What we're seeing in customer conversations is customer will come to us with a poorly defined AI problem, and what I mean by that is they'll come to us and say, "Hey, I have an agentic use case." We sit down, our professional services team sits down with them, and we tell them, "You could use our agentic offering or anybody else's agentic offering, but you could use our agentic offering, and we would argue that that would not be a good decision because this problem isn't broad enough to require agentic. This problem is better solved with more surgical AI usage, which is going to be more accurate and more efficient when it comes to underlying infrastructure.
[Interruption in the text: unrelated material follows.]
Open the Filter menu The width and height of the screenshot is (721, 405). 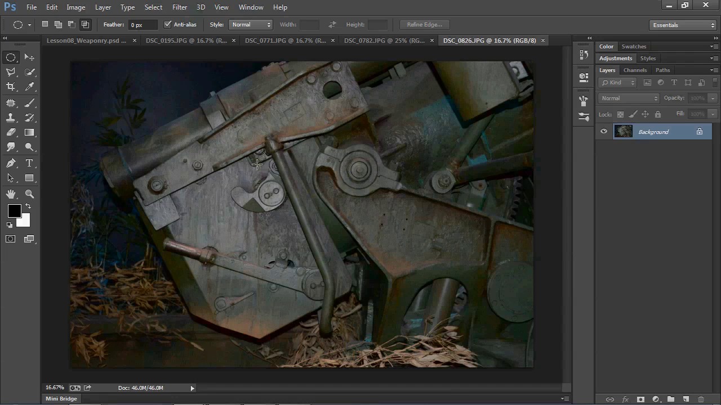click(x=180, y=7)
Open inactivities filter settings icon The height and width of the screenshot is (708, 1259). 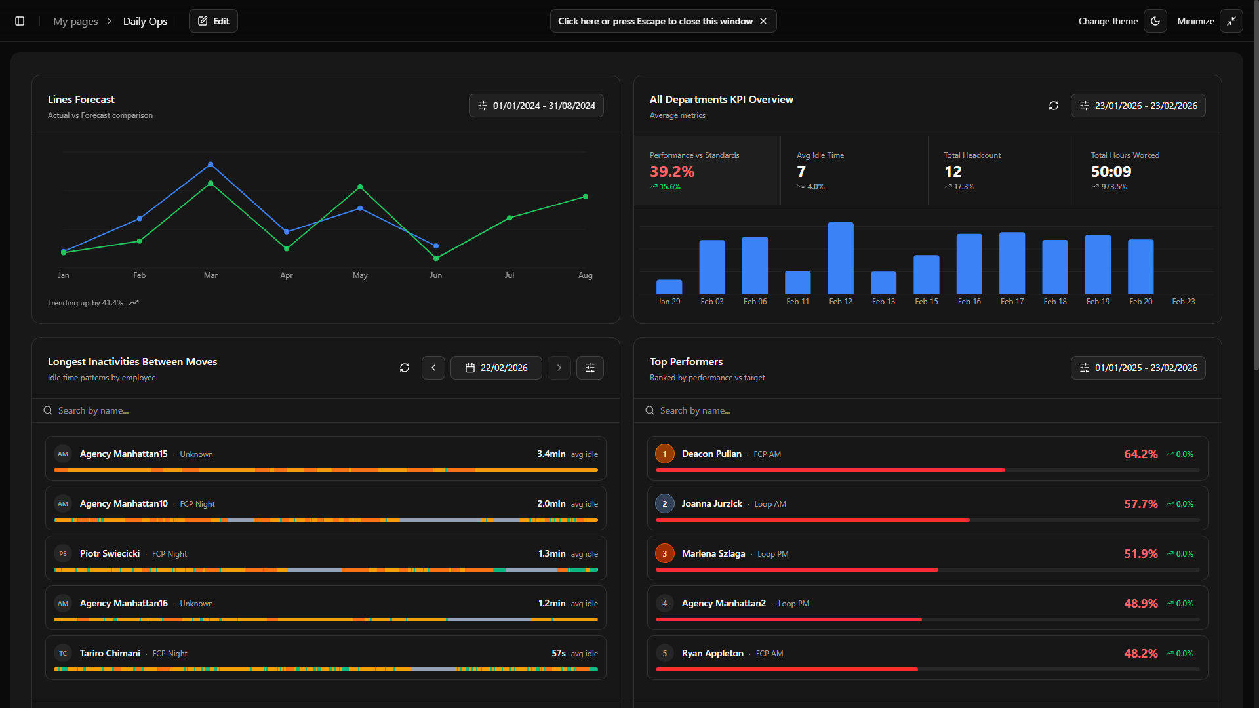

You will have better ROI, not only because you'll spend less money, because your accuracy will be higher. Like a silly example that I say is like, you shouldn't ask AI to do basic math because there's much cheaper way to do basic math, and at the same time, one in a million times AI will be wrong because it's a probabilistic technology. We're seeing customers wising up to both the benefits and the limitations of the tool, and then we, as a vendor, have a lot of credibility to turn around and say, "We'll let you use it in a way that is going to actually deliver best long-term value." Now, what's interesting is if you roll the clock forward, think about where we're going to be as an industry in 12-24 months.
Despite the costs going up right now and customers complaining about it, there's also a general belief that AI is subsidized right now, or rather that the current economics are not congruent with the amount of investment that is going by the companies that are making that investment. At some point, and some forward-looking customers are asking this question as well, it's like, "Well, what happens if indeed this is true and the subsidy ends?" The answer for us is, well, we can still provide an ROI for you because we are independent or agnostic of your model layer. You can work with us regardless of what the use is in the back end.
Again, we're optimizing your use case from the outset to use your AI as just another worker in the process where it's needed and where it's the best use of your time and money as opposed to just anywhere.
Great. Well, great discussion, Serge. Thank you. Thanks, everybody.
Appreciate it. Thank you, everybody.